◆ Passage:

# New in New Mexico



## Beetrice (Mar 9, 2009)

Hello, All:

I'm delighted to have found this bee forum. I've already learned new stuff and look forward to chatting with those of you able to take the time to communicate with me.

Last summer, I took top bar workshops, bought veil & smoker, and built boxes. Now, I'd like to get the operation up and running. I'm so eager to get started and to do it the best way possible!

Any guidance would be GREATLY appreciated.

Here's my situation:
An existing hive is available for me, to draw out of its current location inside a cinder block wall. My intent is to install a one-way mesh tunnel at the wall opening, so the bees can get out of their current hive in the wall but not return. I'll situate a top bar box near the wall opening, so the bees can conveniently set up housekeeping in the new box. Here are my start-up questions:

1. Should I try to find someone to sell me a few brood bars & queen to place in the waiting box?
2. Should I place some honey in the waiting box?
3. If not, what do you suggest?

Many thanks,
Beetrice


----------



## BeeAware (Mar 24, 2007)

You will need some open brood in the hive in order to get the bees to stay. If you only have honey & pollen you'll probably just get robbed. Welcome to the forum.


----------



## Beetrice (Mar 9, 2009)

*getting started*

Thank you for your reply and guidance.
Locating a beekeeper with top-bar brood is my next step!
Best to you!


----------

◆ Directions: Can you transcribe the beekeeping thread word for word, from "# New in New" to "best way possible!"? The lines after this point are separate material, unrelated to the beekeeping thread.

◆ Input data:
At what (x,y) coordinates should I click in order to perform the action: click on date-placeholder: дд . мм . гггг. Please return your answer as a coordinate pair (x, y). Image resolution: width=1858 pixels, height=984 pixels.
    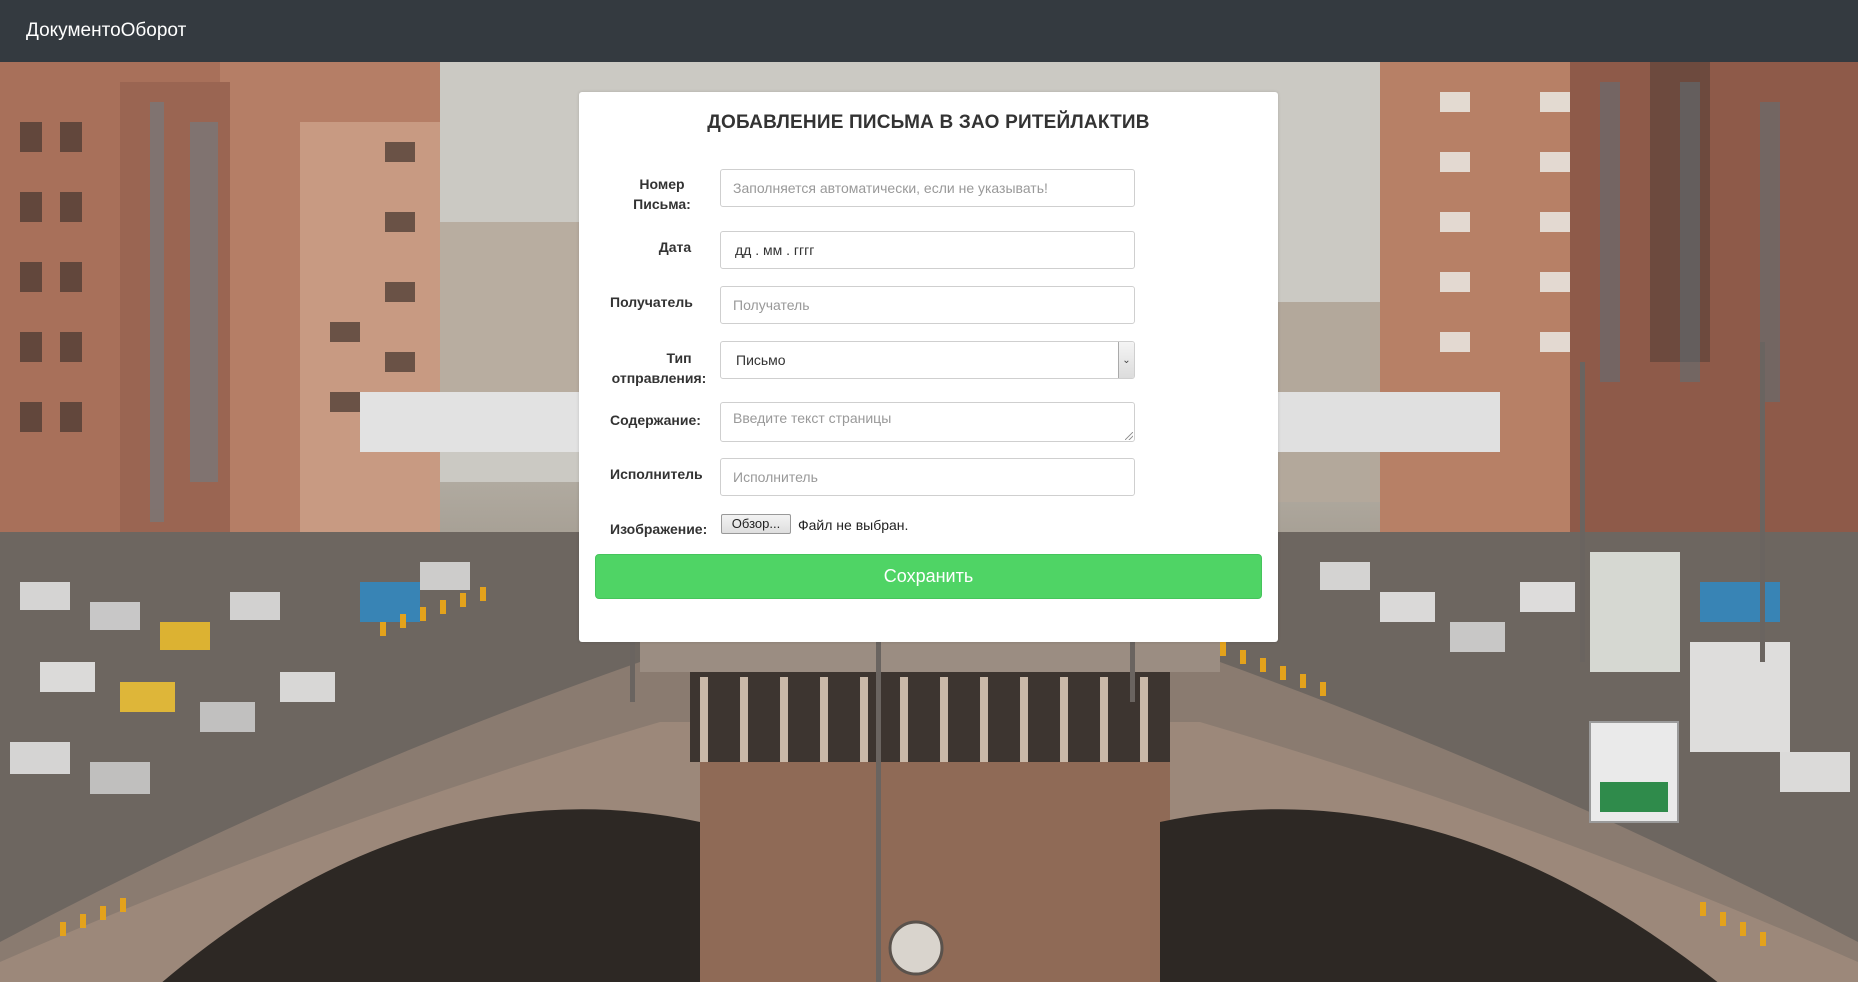
    Looking at the image, I should click on (775, 250).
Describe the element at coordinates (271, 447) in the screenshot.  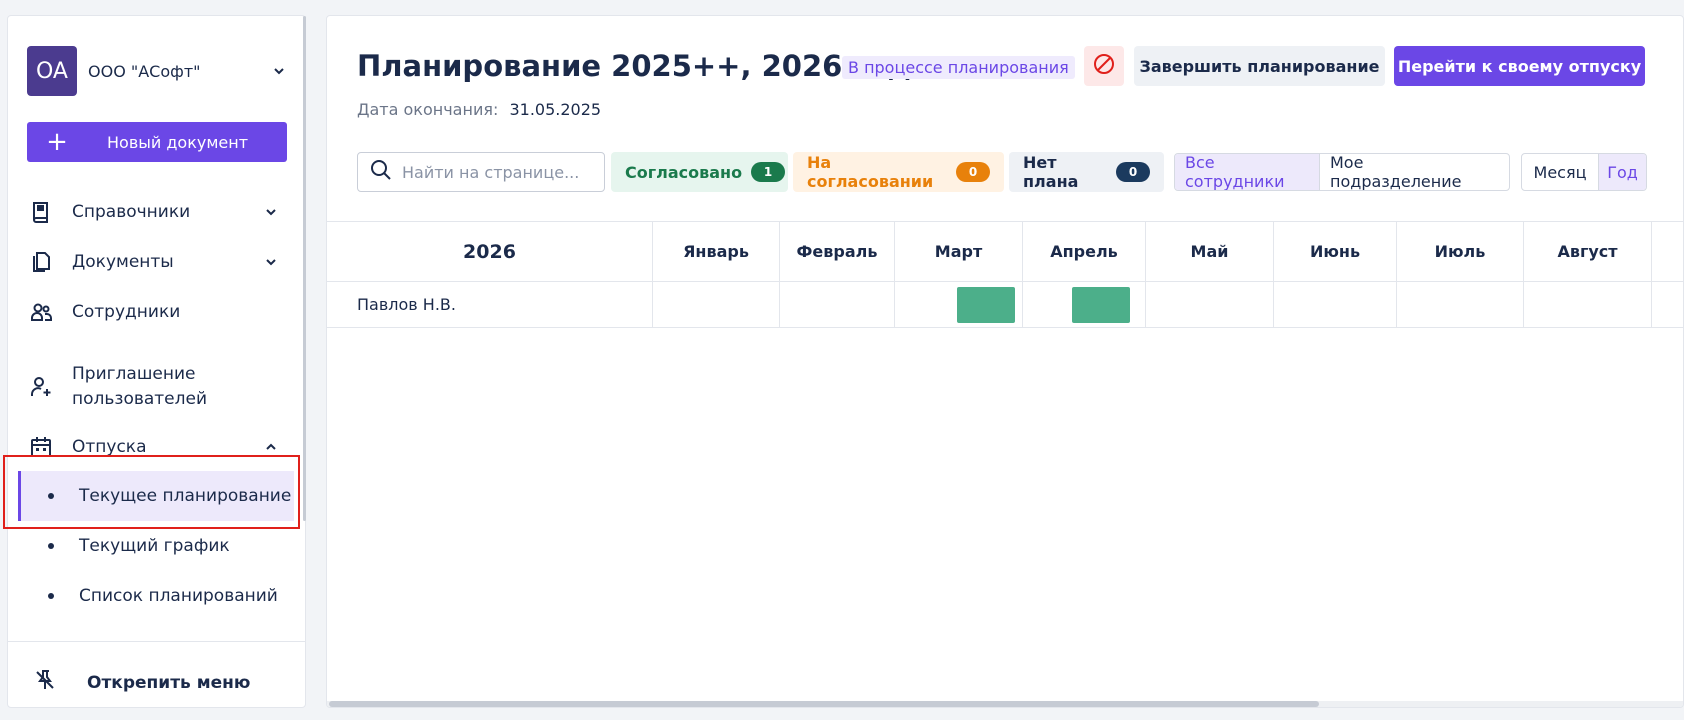
I see `chevron-up-icon` at that location.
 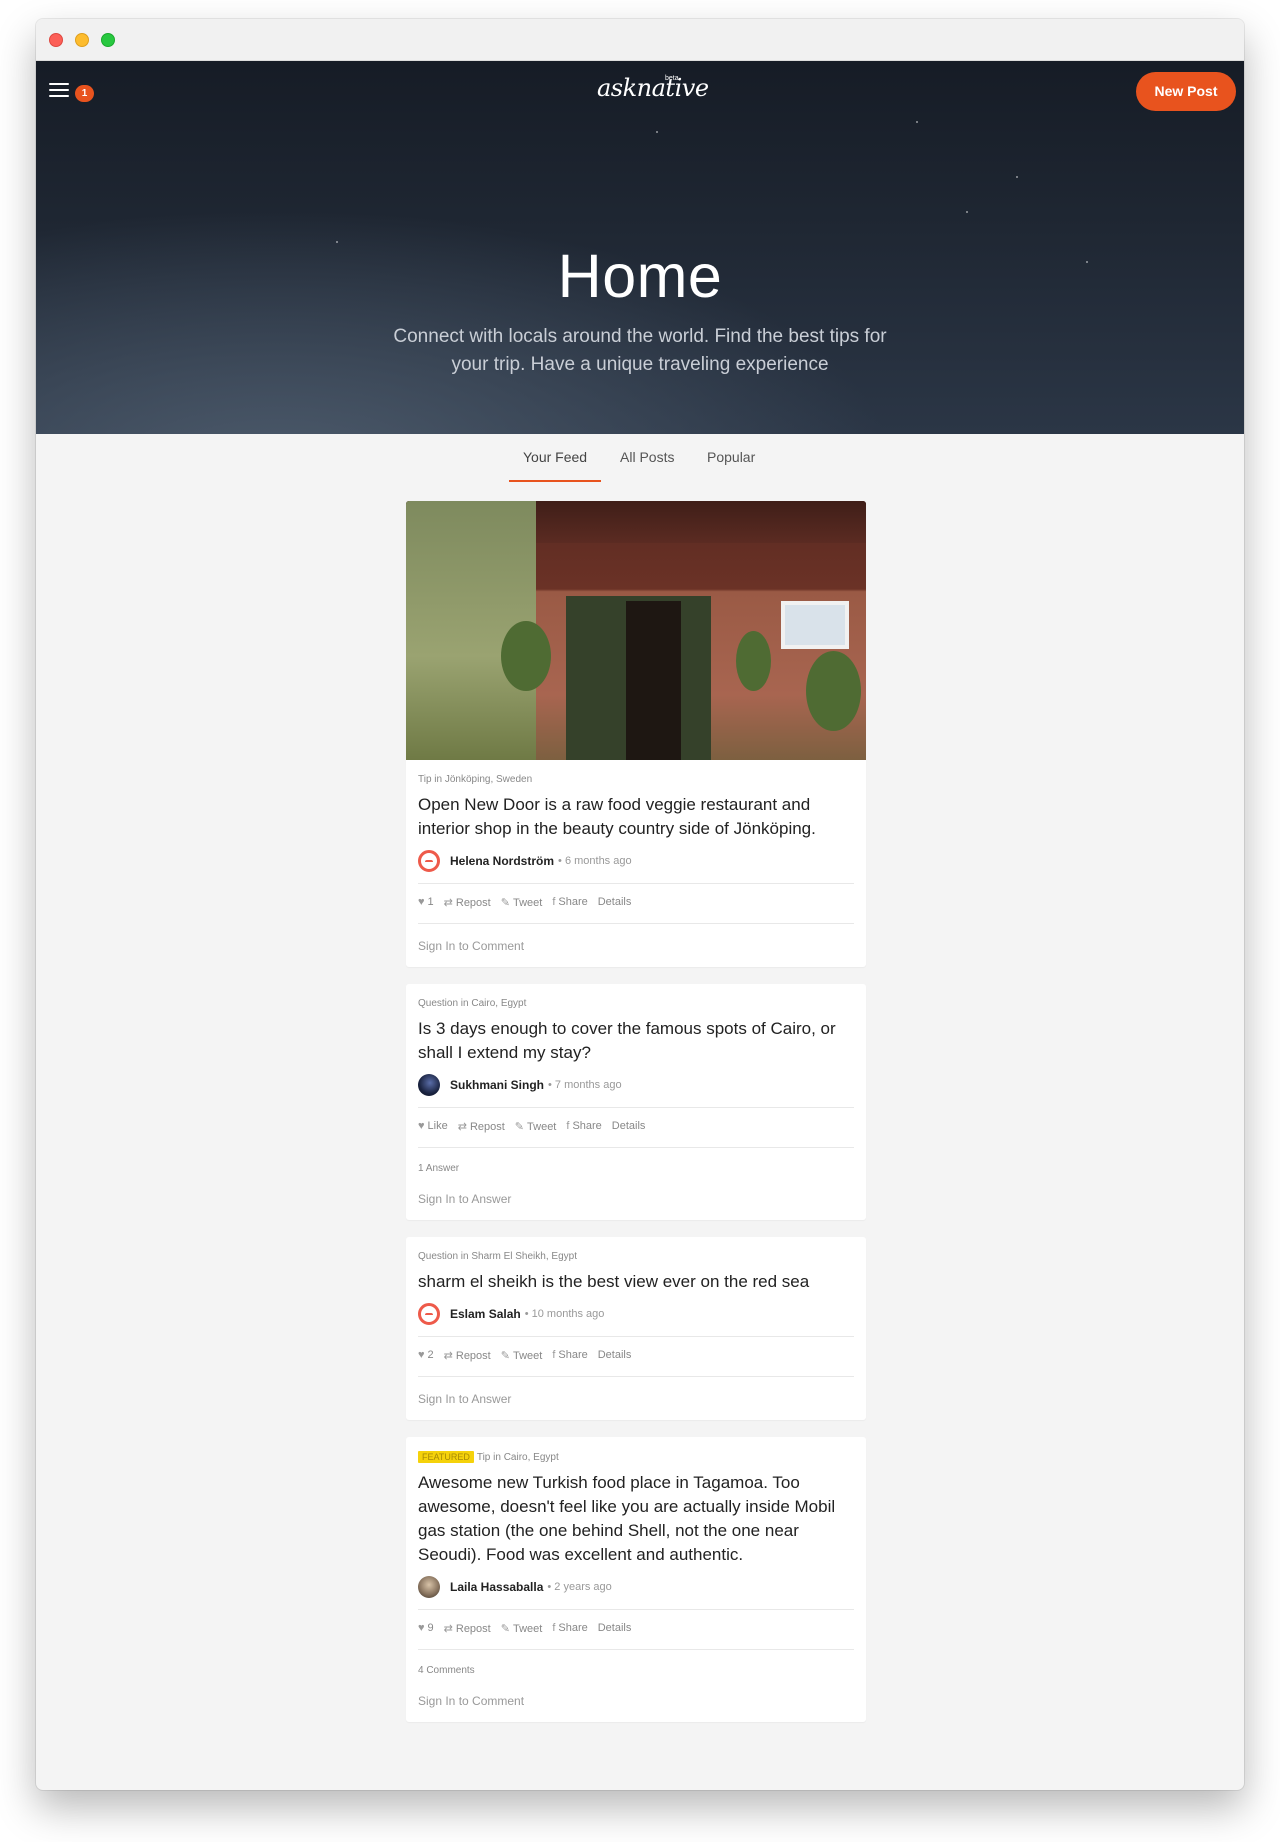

◆ Output:
# New in New Mexico



## Beetrice (Mar 9, 2009)

Hello, All:

I'm delighted to have found this bee forum. I've already learned new stuff and look forward to chatting with those of you able to take the time to communicate with me.

Last summer, I took top bar workshops, bought veil & smoker, and built boxes. Now, I'd like to get the operation up and running. I'm so eager to get started and to do it the best way possible!